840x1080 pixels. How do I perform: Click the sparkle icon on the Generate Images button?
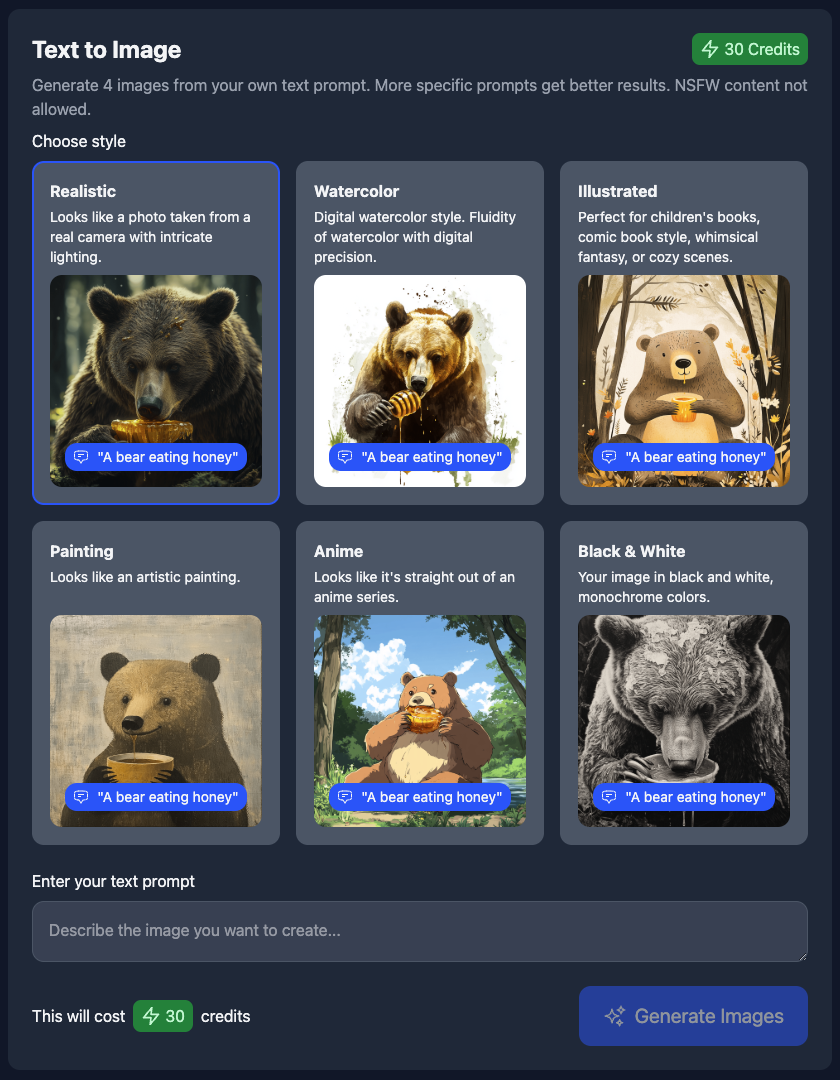[615, 1016]
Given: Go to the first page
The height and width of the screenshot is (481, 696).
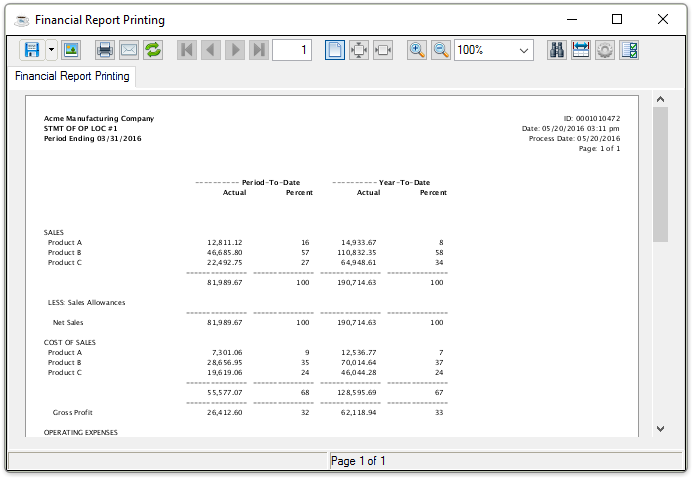Looking at the screenshot, I should (x=187, y=50).
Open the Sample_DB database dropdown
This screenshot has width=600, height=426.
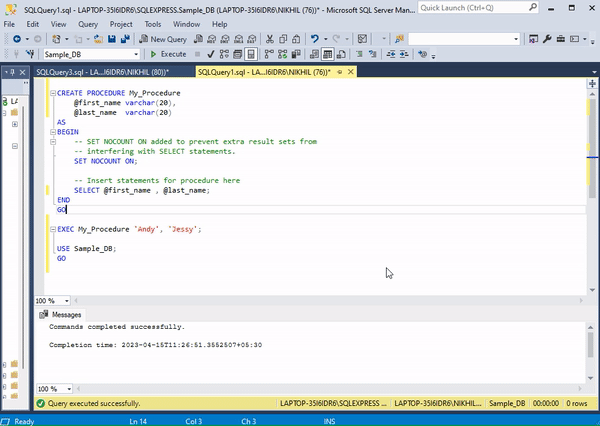click(136, 54)
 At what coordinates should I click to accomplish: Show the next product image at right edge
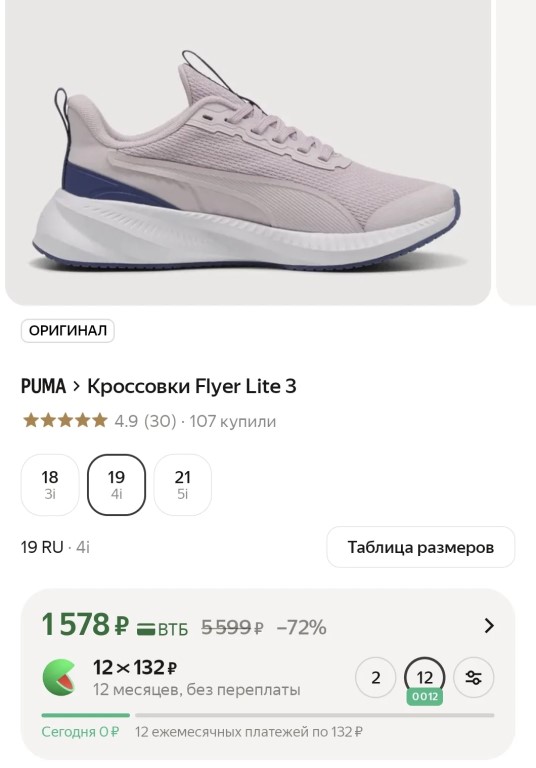[516, 152]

++++

Rewrite all the entries above with "dropdown" swapped for "drop-down list", leaving everything else unchanged and omitting the pictures.

840x1080 pixels. How do I perform: Click the sparkle icon on the Generate Images button?
[615, 1016]
Given: Go to the first page
The height and width of the screenshot is (481, 696).
Looking at the screenshot, I should (x=187, y=50).
Open the Sample_DB database drop-down list
This screenshot has width=600, height=426.
click(136, 54)
 At what coordinates should I click to accomplish: Show the next product image at right edge
[516, 152]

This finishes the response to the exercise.